- **Bereitgestellter Auszug**

------------------------------------------------------------------------

Kommentar Regierungsbildung im Kosovo: Premier von Serbiens Gnaden

Will Haradinaj regieren, muss er einen serbischen Teilstaat anerkennen. Konflikte mit der Opposition sind programmiert – zum Vorteil Serbiens.

Ramush Haradinaj, seine Frau Anita lehnt lächelnd an seiner Schulter

Ramush Haradinaj und Ehefrau Anita Foto: reuters

Wie kann man eigentlich der serbischen Bevölkerung erklären, dass man einerseits einen „Kriegsverbrecher“ von Interpol verfolgen lässt und ihn andererseits durch die Stimmen der serbischen Minderheit im Kosovo zum Ministerpräsidenten macht? Sicherlich wird das dem Präsidenten Serbiens, Aleksandar Vučić, sogar gelingen. Er verfügt über die Deutungshoheit in seinem Land und hat die Presse fest im Griff. Und jetzt ist er dem Ziel näher gekommen, auch wieder in Kosovo direkt hineinregieren zu können. Serbien hat die Unabhängigkeit Kosovos nie anerkannt. Und braucht dies in nächster Zukunft auch nicht zu tun.

Denn vor allem die Stimmen der serbischen Minderheit in Kosovo verhalfen dem ehemaligen UÇK-Führer Ramush Haradinaj, jetzt Ministerpräsident Kosovos zu werden. Wie der mit dieser Lage umgehen wird, ist leicht vorauszusehen. Denn auch die EU und die internationale Gemeinschaft wünscht sich wie Vučić, dass Haradinaj einige Bedingungen erfüllt.

------------------------------------------------------------------------

- **Auszuführende Schritte**
1) Geben Sie aus dem Kommentar zur Regierungsbildung im Kosovo den Abschnitt wortgetreu wieder, der mit den Worten „Kommentar Regierungsbildung im“ beginnt und mit „zum Vorteil Serbiens.“ endet.
2) Prüfen Sie anhand des Kommentars zur Regierungsbildung im Kosovo, ob die folgenden Aussagen zutreffen, und belegen Sie jede Antwort (ja oder nein) mit dem maßgeblichen Wortlaut: (a) Serbien hat die Unabhängigkeit Kosovos anerkannt. (b) Ramush Haradinaj war früher UÇK-Führer. (c) Aleksandar Vučić hat die Presse in seinem Land fest im Griff.
3) Führen Sie sämtliche Personen auf, die im Kommentar zur Regierungsbildung im Kosovo mit Namen genannt werden.

[Datensätze zur Position von Wörtern und Elementen]
------------------------------------------------------------------------

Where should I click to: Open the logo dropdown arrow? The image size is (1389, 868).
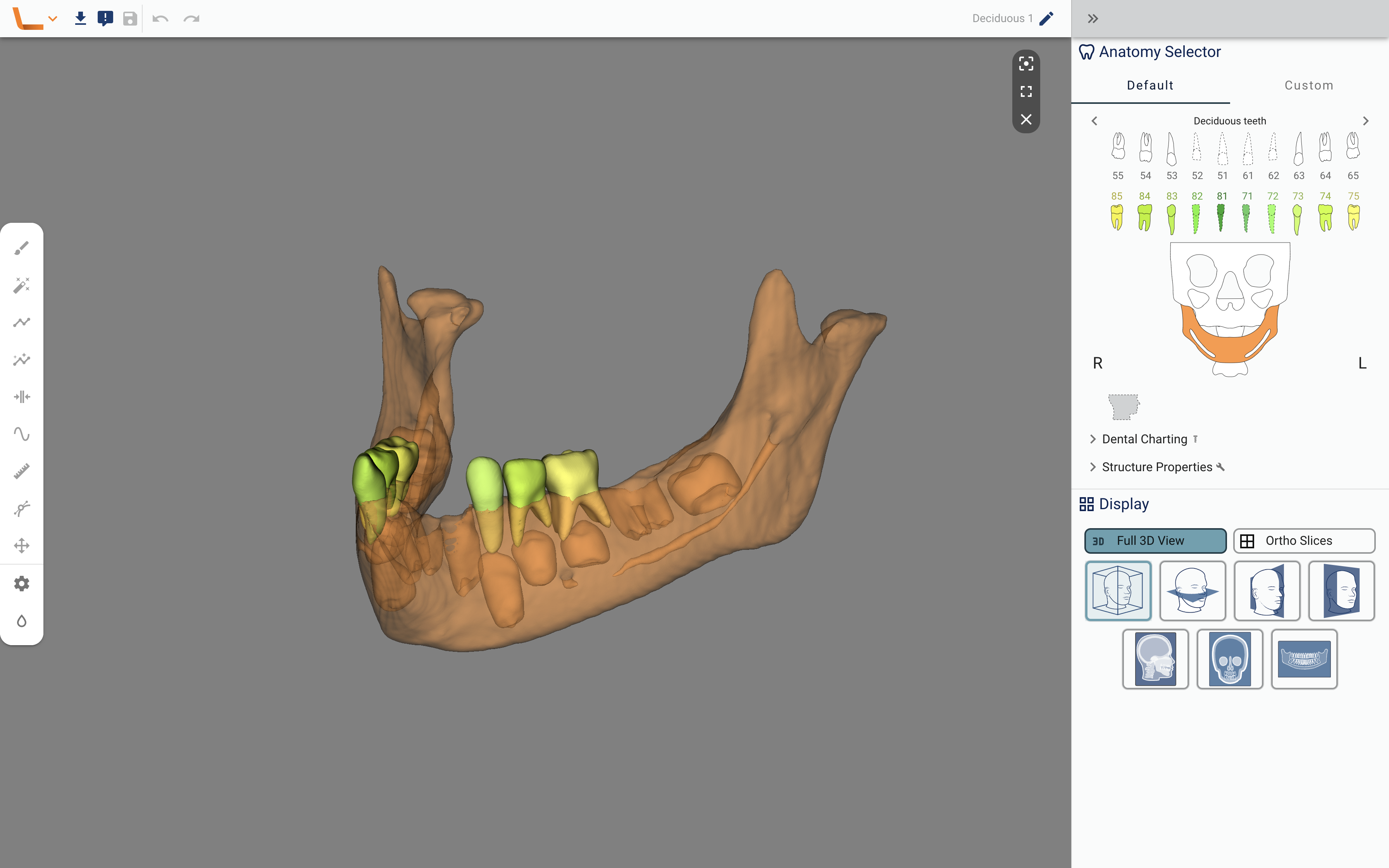pyautogui.click(x=53, y=18)
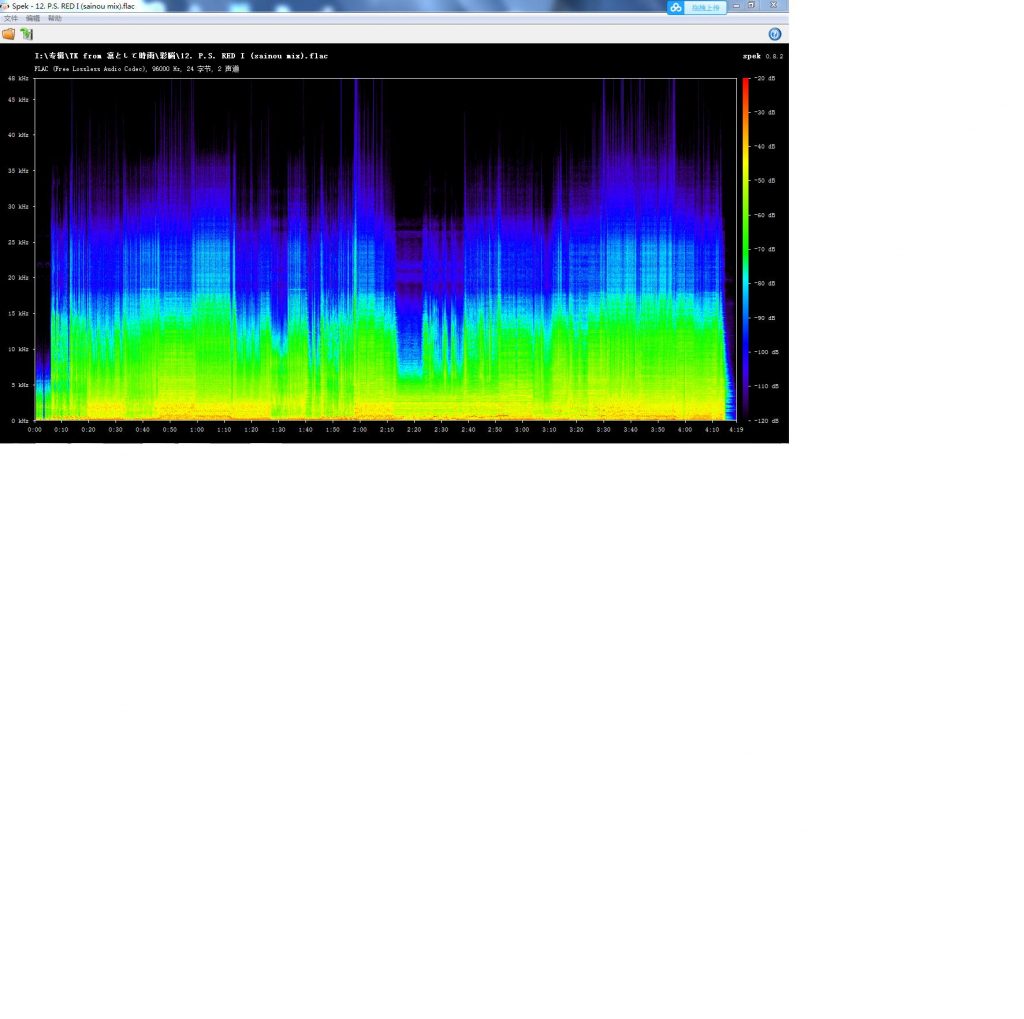The image size is (1024, 1019).
Task: Maximize the Spek window
Action: click(x=752, y=5)
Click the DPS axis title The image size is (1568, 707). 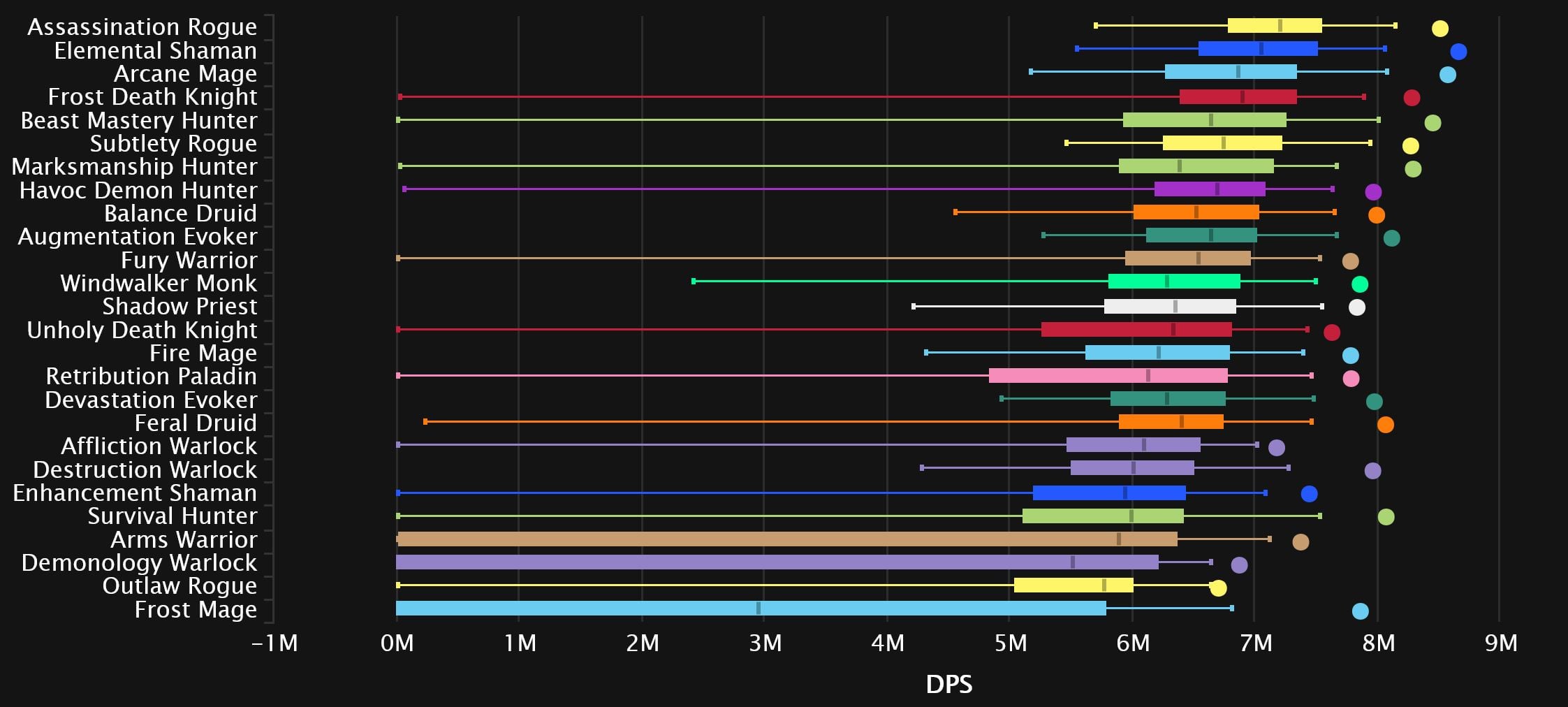tap(948, 684)
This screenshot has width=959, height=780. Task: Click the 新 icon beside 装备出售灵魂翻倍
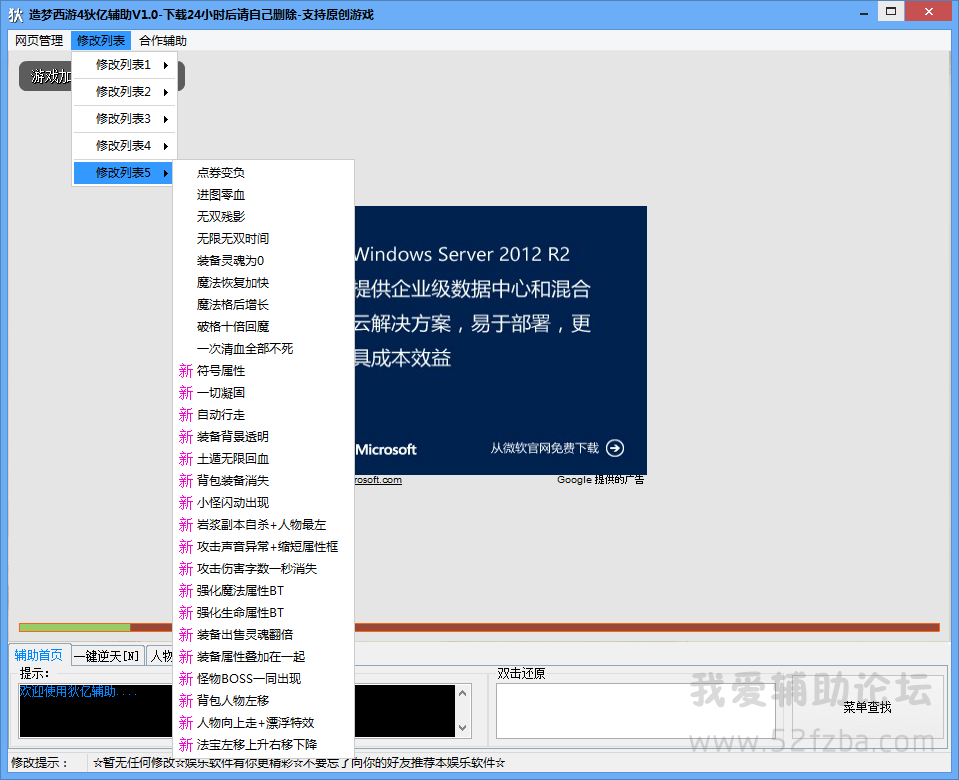coord(186,635)
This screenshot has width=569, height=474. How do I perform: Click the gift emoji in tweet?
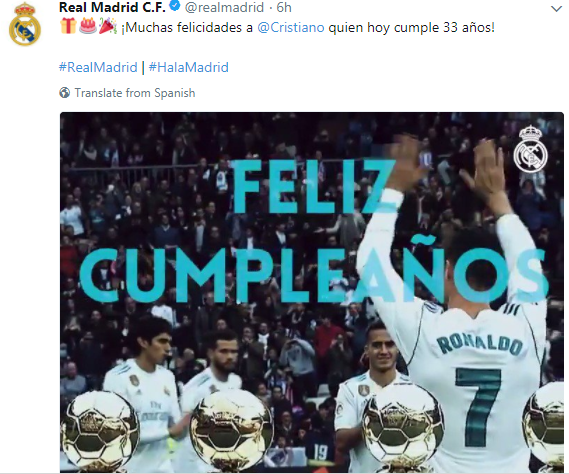coord(68,26)
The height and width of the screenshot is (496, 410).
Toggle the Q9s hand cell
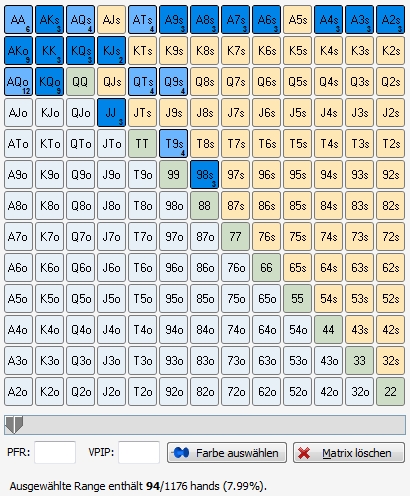[x=173, y=82]
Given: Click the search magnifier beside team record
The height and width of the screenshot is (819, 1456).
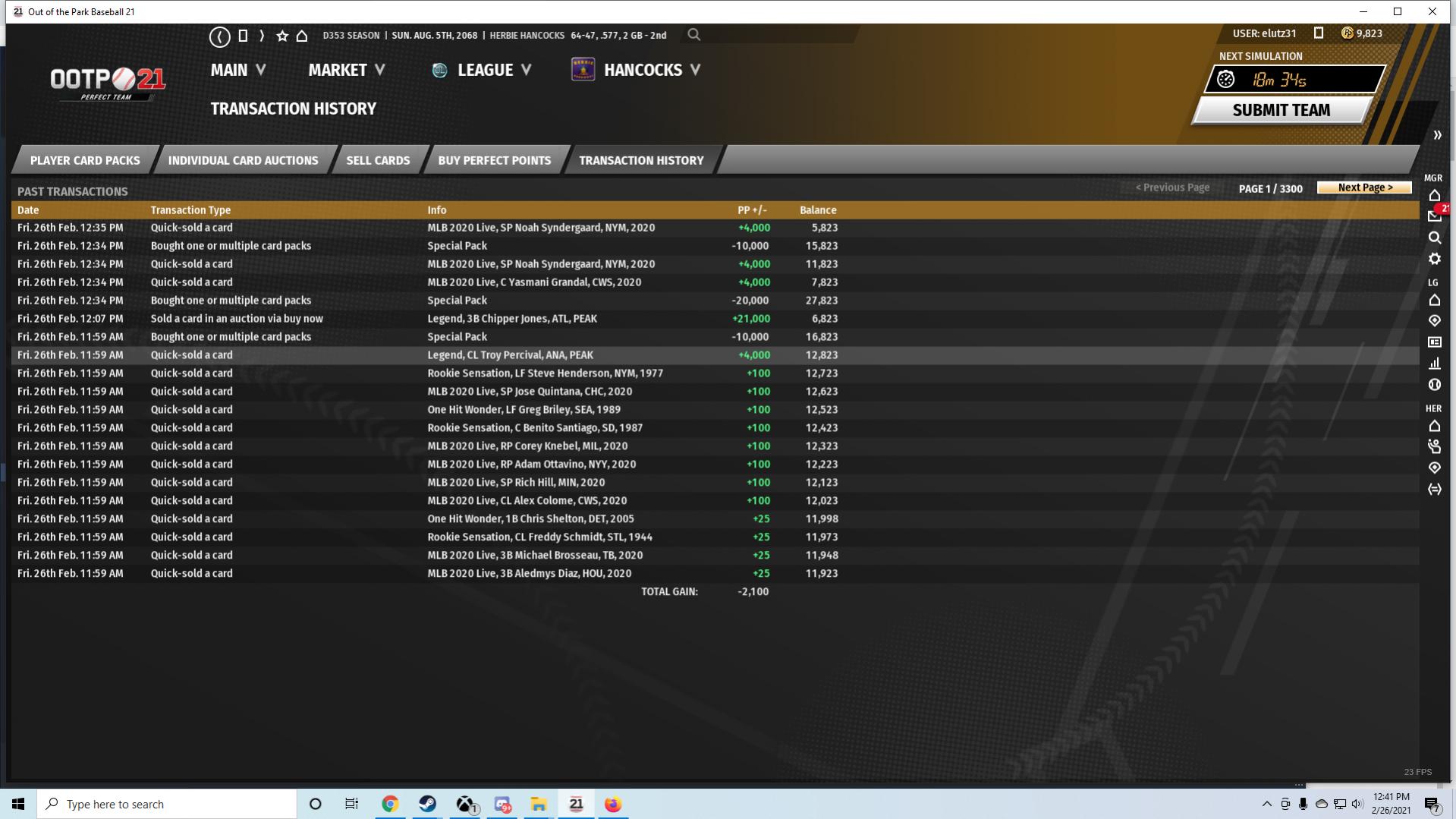Looking at the screenshot, I should point(693,35).
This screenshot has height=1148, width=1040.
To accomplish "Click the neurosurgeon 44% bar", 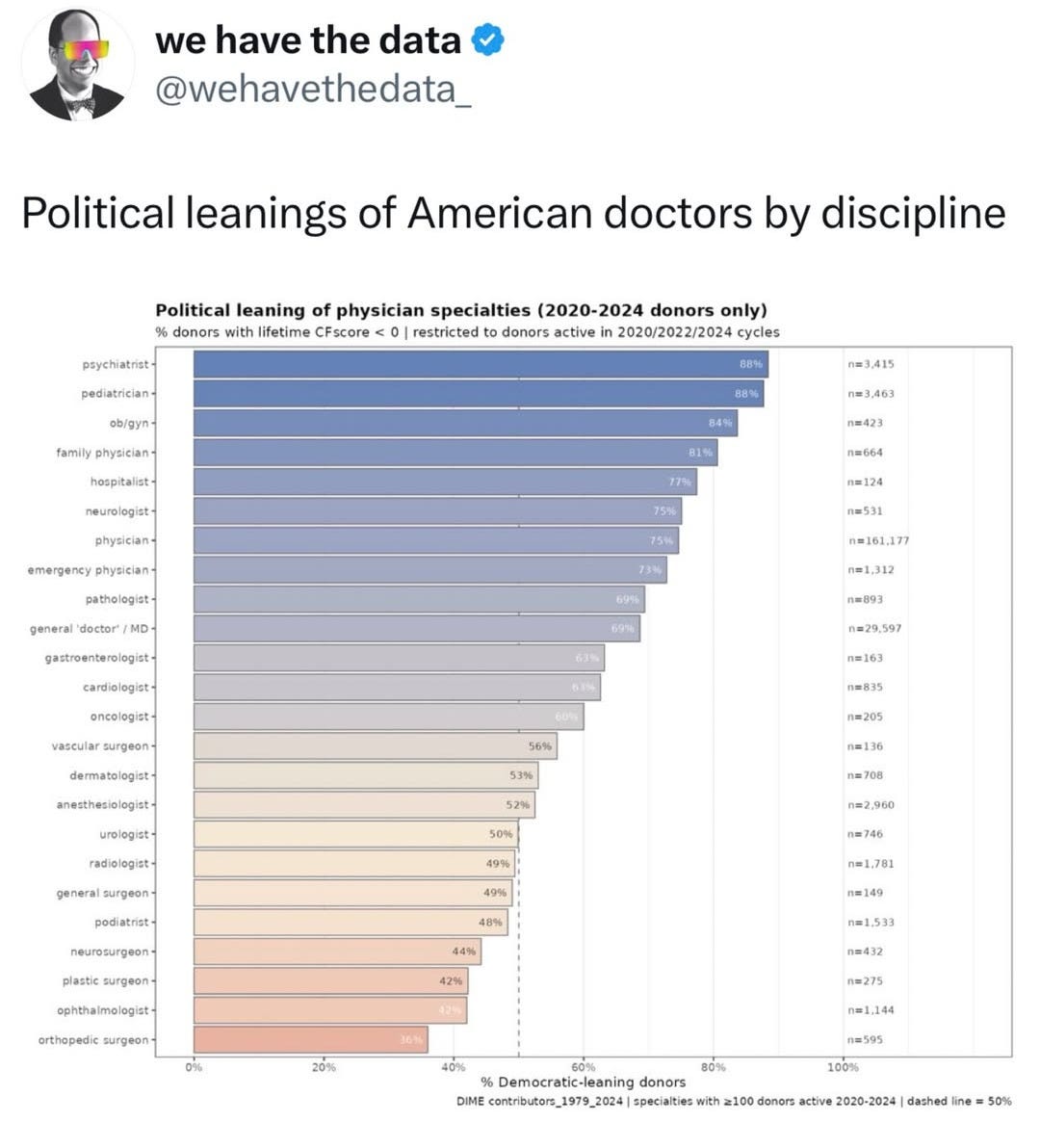I will pos(337,952).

------------------------------------------------------------------------

- **Vollständige Antworten**
1)
Kommentar Regierungsbildung im Kosovo: Premier von Serbiens Gnaden

Will Haradinaj regieren, muss er einen serbischen Teilstaat anerkennen. Konflikte mit der Opposition sind programmiert – zum Vorteil Serbiens.

2)
(a) Nein: „Serbien hat die Unabhängigkeit Kosovos nie anerkannt.“
(b) Ja: „dem ehemaligen UÇK-Führer Ramush Haradinaj“
(c) Ja: „Er verfügt über die Deutungshoheit in seinem Land und hat die Presse fest im Griff.“

3) Ramush Haradinaj, Anita, Aleksandar Vučić